There are 50 reservoirs and lakes in Jingzhou Miao and Dong Autonomous County.

===Mountains===
There are more than nine mountains over 1000 m above sea level in this county. Mount Qingdian (青靛山) is the highest point in the county, which, at 1178 m above sea level. The lowest point is Lack Xian (咸池), which stands 278 m above sea level.

==Demographics==
The population of Jingzhou Miao and Dong Autonomous County, according to the 2017 census, is 275,128, of which 70,550 were urban population, 20,4578 were rural population.

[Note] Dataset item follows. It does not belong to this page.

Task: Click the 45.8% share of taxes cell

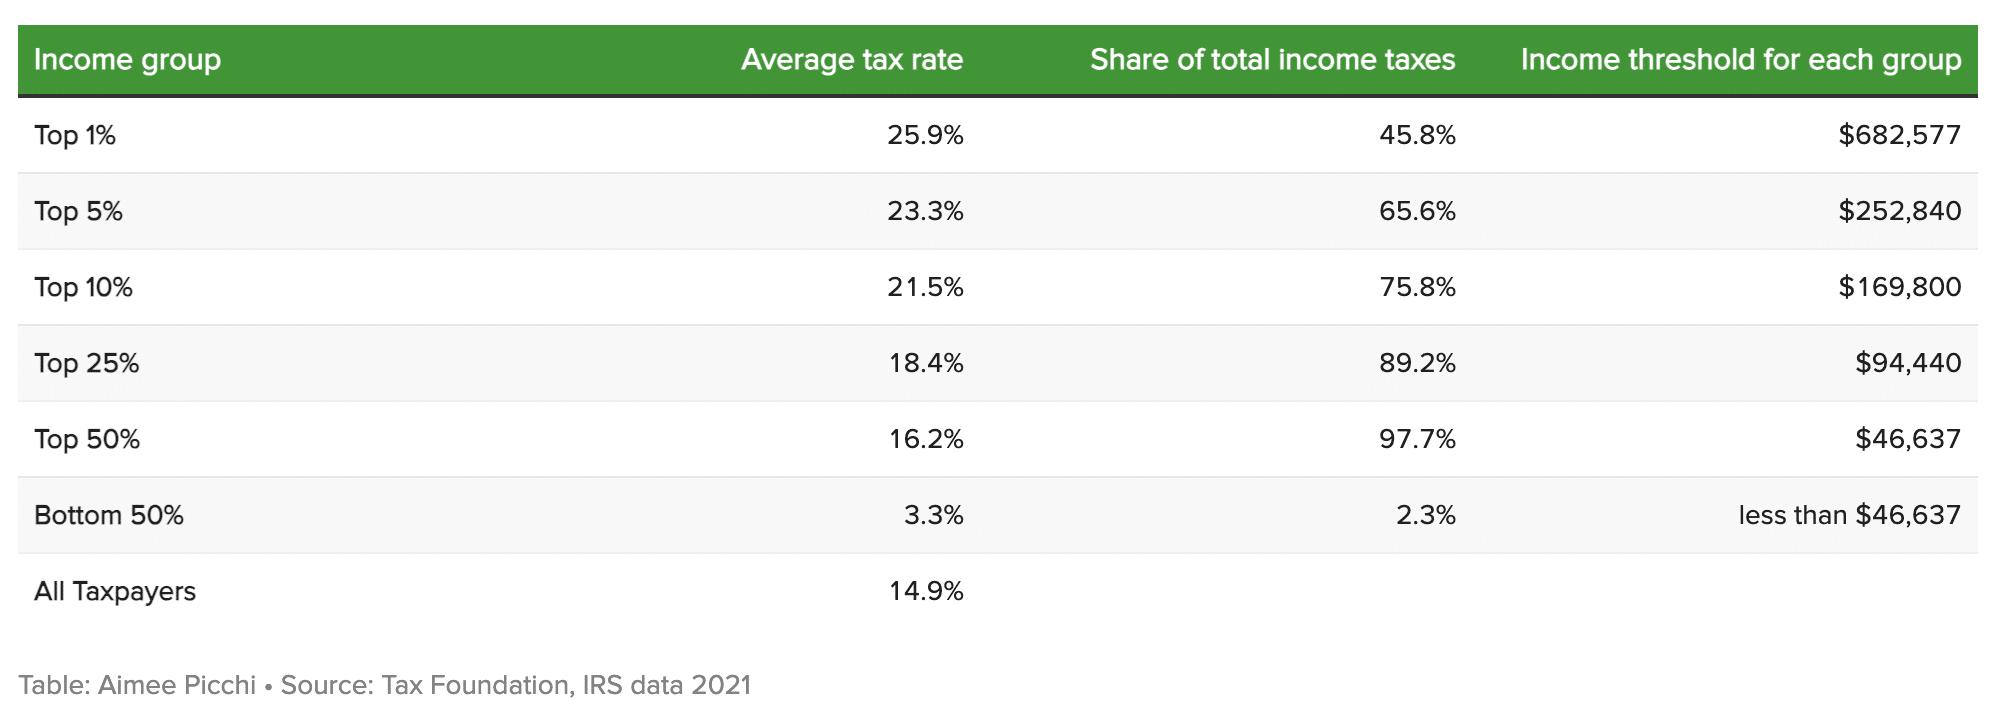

According to the 2006 Census, the ethnic makeup of Jingzhou Miao and Dong Autonomous County included: 67,693 Dong people (26%), 122,368 Miao people (47%), 489 Hui people (0.19%), 315 Tujia people (0.12%), and 116 Yao people (0.04%).

===Language===
Mandarin is the official language. The local people speak Kam language, Hmongic languages, and Dungan language.

===Religion===
The Dong and Miao people believe in animism and worship ancestors. Buddhism is the earliest foreign religion introduced in the county. Islam spread as Hui people moved into the area.

==Education==
By the end of 2017, Jingzhou Miao and Dong Autonomous County had one county vocational secondary school, 15 high schools and middle schools, and 15 primary schools.

==Transportation==
===Highway===
The G65 Baotou–Maoming Expressway is a north–south highway passing through the county's downtown, commercial, and industrial districts in the eastern part of the county.

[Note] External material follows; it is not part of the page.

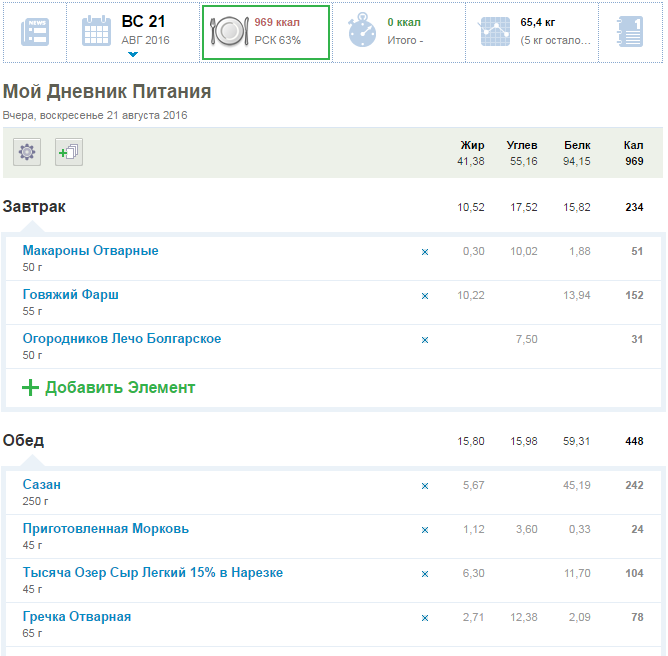The width and height of the screenshot is (668, 656).
Task: Open Тысяча Озер Сыр Легкий link
Action: coord(153,573)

The National Highway G209, also popularly known as G209, is a north–south highway passing through commercial and residential districts center of the county limits.

The Provincial Highway S222, more commonly known as "S222", passes through the county leading northeastward to Huitong County and southwestward to Liping County.

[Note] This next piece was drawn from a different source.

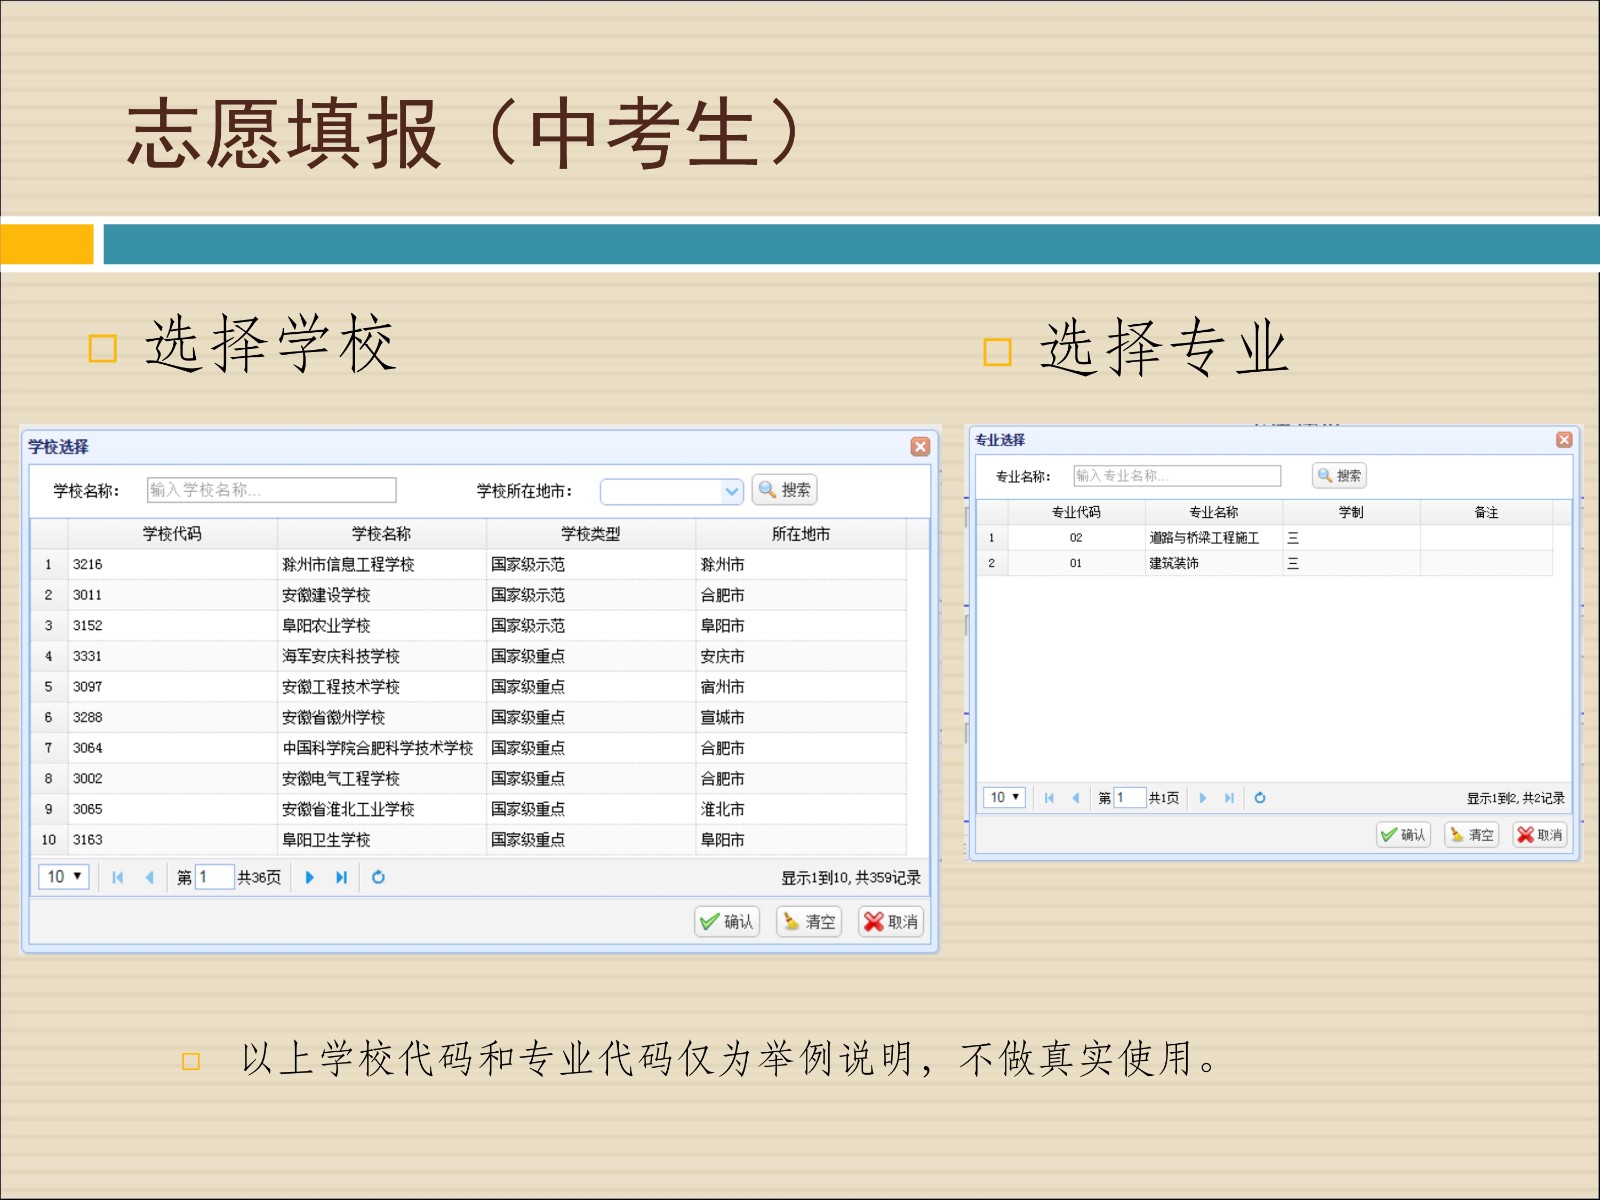The height and width of the screenshot is (1200, 1600).
Task: Focus the 学校名称 input field
Action: (271, 490)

The Provincial Highway S221, commonly abbreviated as "S221", runs south-east through Quyang Town and Zhaiya Township.

===Rail===
The Jiaozuo–Liuzhou railway runs north–south through the county's downtown, commercial, and industrial districts.

==Tourism==
The famous natural landscapes of Jingzhou Miao and Dong Autonomous County are: Mount Fei, National Forest Park of Mount Paiya (排牙山国家森林公园), and Mount Jiulong (九龙山 (Nine Dragons Mountain)). Major Buddhist temples in the county include Yanshou Temple (延寿寺), Fangguang Temple (方广寺), Wufeng Temple (五峰寺), Qingyun Temple (青云寺), and Guixiang Temple (桂香寺). Major Taoist temples in the county include Temple of Wu (武庙) and Feishan Temple (飞山庙). There are famous academies in the county include Zuoxin Academy (作新书院), Heshan Academy (鹤山书院) and Ziyang Academy (紫阳书院).